▼

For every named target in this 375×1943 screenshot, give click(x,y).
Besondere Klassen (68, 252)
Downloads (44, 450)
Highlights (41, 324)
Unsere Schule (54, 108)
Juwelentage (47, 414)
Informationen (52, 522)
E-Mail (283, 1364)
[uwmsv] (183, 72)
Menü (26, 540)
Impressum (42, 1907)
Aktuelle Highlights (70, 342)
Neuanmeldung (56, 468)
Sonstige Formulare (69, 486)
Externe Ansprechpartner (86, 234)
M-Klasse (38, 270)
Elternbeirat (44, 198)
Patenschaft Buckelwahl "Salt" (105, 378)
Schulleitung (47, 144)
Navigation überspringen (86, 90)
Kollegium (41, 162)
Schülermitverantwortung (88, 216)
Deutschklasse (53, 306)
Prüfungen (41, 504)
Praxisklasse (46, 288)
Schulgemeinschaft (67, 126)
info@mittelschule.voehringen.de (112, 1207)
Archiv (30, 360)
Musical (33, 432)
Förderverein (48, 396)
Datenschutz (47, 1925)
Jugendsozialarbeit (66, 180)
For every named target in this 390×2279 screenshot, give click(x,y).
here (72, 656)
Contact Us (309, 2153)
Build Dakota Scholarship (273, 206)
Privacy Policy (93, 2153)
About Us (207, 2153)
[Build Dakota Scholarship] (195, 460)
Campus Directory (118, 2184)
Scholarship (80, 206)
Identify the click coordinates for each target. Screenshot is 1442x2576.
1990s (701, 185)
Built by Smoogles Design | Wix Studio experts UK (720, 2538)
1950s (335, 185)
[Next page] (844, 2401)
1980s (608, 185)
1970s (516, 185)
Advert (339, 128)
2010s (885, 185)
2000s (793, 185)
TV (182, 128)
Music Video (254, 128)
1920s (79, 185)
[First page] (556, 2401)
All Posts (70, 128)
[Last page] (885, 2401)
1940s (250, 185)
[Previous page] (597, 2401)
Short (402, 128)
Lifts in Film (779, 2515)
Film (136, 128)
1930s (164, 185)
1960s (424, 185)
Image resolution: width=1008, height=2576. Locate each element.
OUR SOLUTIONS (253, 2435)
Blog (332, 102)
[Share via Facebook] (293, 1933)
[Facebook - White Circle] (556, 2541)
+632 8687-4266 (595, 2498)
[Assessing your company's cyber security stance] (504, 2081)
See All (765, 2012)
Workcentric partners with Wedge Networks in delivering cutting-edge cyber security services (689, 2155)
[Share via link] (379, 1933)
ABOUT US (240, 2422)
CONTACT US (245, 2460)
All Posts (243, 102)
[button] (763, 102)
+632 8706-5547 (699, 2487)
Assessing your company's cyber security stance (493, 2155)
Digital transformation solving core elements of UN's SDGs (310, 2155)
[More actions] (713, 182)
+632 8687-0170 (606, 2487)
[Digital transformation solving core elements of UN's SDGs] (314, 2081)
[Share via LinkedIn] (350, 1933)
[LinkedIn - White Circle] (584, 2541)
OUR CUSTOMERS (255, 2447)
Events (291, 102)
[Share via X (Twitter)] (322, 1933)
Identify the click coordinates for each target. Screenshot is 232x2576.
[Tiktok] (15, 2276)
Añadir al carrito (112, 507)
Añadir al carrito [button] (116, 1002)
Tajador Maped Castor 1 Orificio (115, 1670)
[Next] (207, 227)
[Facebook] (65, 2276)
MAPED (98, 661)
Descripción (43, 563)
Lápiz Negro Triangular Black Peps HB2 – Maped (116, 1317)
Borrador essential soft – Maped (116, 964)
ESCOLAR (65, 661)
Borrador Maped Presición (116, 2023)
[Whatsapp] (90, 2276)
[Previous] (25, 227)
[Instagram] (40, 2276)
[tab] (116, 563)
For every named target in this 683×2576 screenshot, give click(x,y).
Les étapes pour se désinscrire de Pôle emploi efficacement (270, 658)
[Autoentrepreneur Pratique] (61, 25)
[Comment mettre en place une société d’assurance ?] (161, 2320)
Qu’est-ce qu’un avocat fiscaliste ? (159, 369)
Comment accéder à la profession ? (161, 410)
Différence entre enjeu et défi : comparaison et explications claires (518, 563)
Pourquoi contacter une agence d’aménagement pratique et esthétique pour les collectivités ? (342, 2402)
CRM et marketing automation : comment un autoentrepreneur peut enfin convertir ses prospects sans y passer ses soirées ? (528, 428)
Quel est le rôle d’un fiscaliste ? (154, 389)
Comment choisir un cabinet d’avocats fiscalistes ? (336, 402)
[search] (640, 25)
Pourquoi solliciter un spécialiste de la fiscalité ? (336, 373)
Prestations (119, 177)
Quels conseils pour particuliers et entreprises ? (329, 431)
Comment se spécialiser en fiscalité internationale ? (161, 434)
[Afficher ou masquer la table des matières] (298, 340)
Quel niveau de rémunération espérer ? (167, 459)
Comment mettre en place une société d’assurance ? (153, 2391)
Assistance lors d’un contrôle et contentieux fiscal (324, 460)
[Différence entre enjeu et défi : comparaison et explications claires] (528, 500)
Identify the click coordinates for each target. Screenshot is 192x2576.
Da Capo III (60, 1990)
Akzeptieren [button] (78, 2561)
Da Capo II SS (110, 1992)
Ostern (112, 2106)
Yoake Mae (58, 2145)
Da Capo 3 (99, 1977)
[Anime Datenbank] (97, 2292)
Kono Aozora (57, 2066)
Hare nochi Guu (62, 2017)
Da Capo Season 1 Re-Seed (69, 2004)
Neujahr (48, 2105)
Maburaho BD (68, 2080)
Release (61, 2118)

▲

Task: Word for word, output the lines of the data from its first line through the line where "1980s (608, 185)" appears, and stop there.

Solution for this problem:
For every named target in this 375×1943 screenshot, give click(x,y).
Besondere Klassen (68, 252)
Downloads (44, 450)
Highlights (41, 324)
Unsere Schule (54, 108)
Juwelentage (47, 414)
Informationen (52, 522)
E-Mail (283, 1364)
[uwmsv] (183, 72)
Menü (26, 540)
Impressum (42, 1907)
Aktuelle Highlights (70, 342)
Neuanmeldung (56, 468)
Sonstige Formulare (69, 486)
Externe Ansprechpartner (86, 234)
M-Klasse (38, 270)
Elternbeirat (44, 198)
Patenschaft Buckelwahl "Salt" (105, 378)
Schulleitung (47, 144)
Navigation überspringen (86, 90)
Kollegium (41, 162)
Schülermitverantwortung (88, 216)
Deutschklasse (53, 306)
Prüfungen (41, 504)
Praxisklasse (46, 288)
Schulgemeinschaft (67, 126)
info@mittelschule.voehringen.de (112, 1207)
Archiv (30, 360)
Musical (33, 432)
Förderverein (48, 396)
Datenschutz (47, 1925)
Jugendsozialarbeit (66, 180)
For every named target in this 390×2279 screenshot, give click(x,y).
here (72, 656)
Contact Us (309, 2153)
Build Dakota Scholarship (273, 206)
Privacy Policy (93, 2153)
About Us (207, 2153)
[Build Dakota Scholarship] (195, 460)
Campus Directory (118, 2184)
Scholarship (80, 206)
Identify the click coordinates for each target. Screenshot is 1442x2576.
1990s (701, 185)
Built by Smoogles Design | Wix Studio experts UK (720, 2538)
1950s (335, 185)
[Next page] (844, 2401)
1980s (608, 185)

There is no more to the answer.